Despite India’s relatively weaker growth in 2012 and this year to date, Davies was adamant that the target of achieving US$90-billion in total trade between Africa and India by 2015 was still a realistic one. “In 2011, Africa and India’s bilateral trade reached $60-billion, suggesting we are on track to reach that target.”
At the same time, South Africa needed to pay more attention to the quality and content of that trade.
“It’s a question of what we are trading. We need to record that while Indian imports in Africa have risen by an average of 14%, they still predominantly mineral fuel, lubricants and gold. In other words, we continue to supply raw material, and this needs to change.”
This sentiment was echoed by AU Commission Chairperson Nkosazana Dlamini Zuma, who acknowledged India as an important partner in the drive to promote regional integration in Africa, but said that trade needed to be balanced.
Indian Commerce and Industry Minister Anand Sharma said the Asian country was committed to playing a meaningful role in Africa’s development.
“In 2012, Africa registered a strong growth and India had a bad year, but our trade continues to be strong.
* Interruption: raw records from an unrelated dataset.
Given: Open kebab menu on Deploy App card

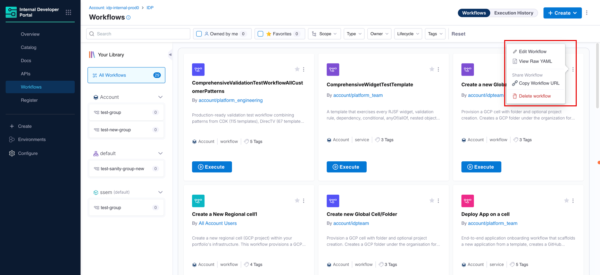Looking at the screenshot, I should pyautogui.click(x=573, y=201).
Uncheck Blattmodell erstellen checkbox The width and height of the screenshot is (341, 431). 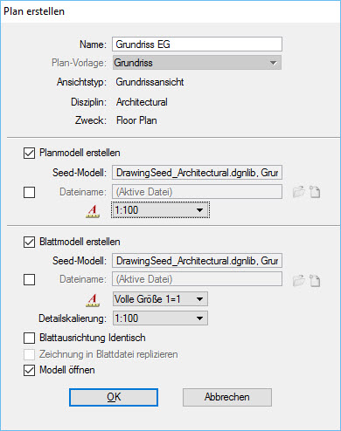pyautogui.click(x=29, y=242)
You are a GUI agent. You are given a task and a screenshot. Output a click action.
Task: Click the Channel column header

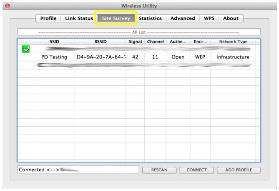(155, 42)
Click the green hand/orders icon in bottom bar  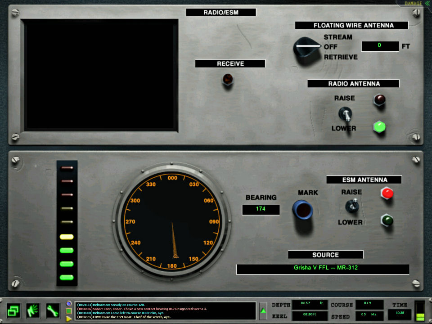(33, 311)
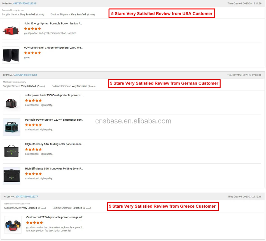Open order number 29440746501022077 link
Screen dimensions: 266x241
coord(27,196)
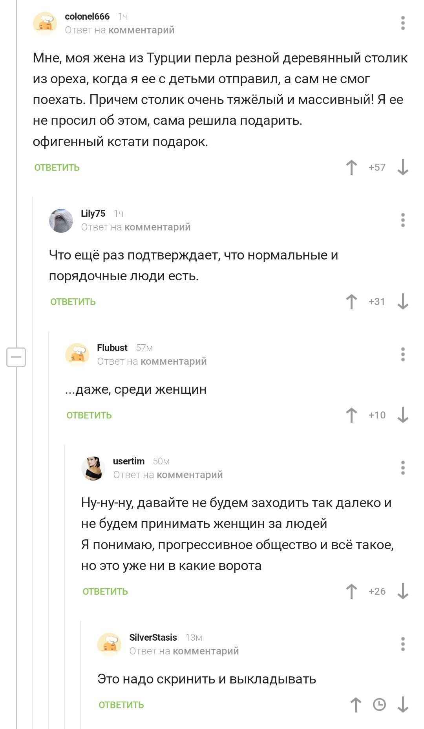Screen dimensions: 424x729
Task: Open usertim's profile avatar
Action: (93, 468)
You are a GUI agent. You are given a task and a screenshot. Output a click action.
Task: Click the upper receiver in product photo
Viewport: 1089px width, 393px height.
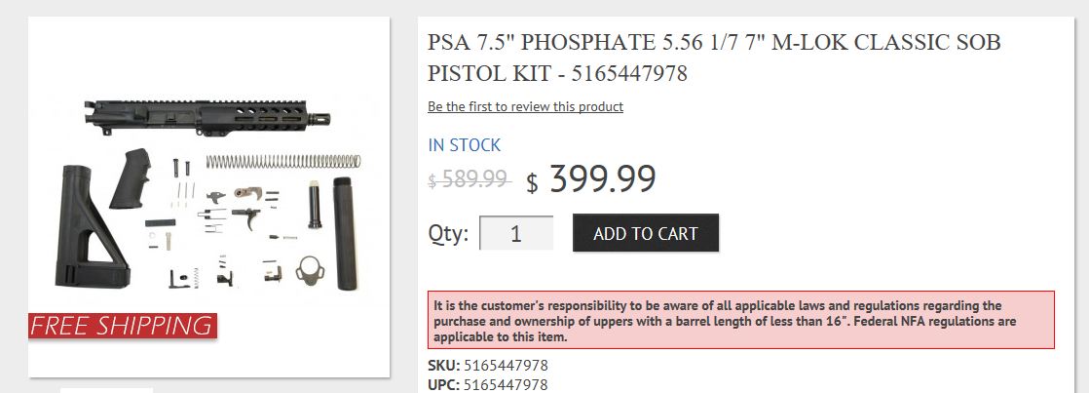[207, 117]
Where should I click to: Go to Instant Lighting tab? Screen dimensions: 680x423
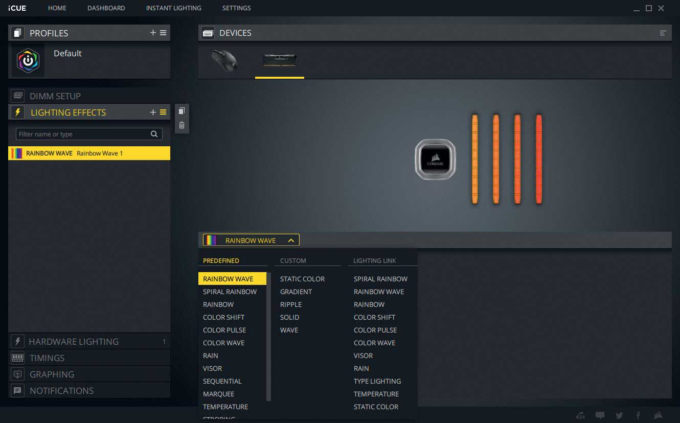point(173,8)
We need to ensure not only our growth should be sustainable, but it must be inclusive,” Sharma said. “We are accountable to the millions of our people who we want to be economically independent.”
Trade and Industry Director-General Lionel October, speaking to SAnews on the sidelines of Tuesday’s meeting, said: “What we have put firmly on the agenda is that currently the trade relationship is skewed … We have agreed with India, and they have accepted, that the emphasis must be on increased investment in manufacturing and agricultural processing.
“It is necessary for us to transform our economy in South Africa and the continent towards a more diversified economy, with manufacturing being at the heart of that,” October said.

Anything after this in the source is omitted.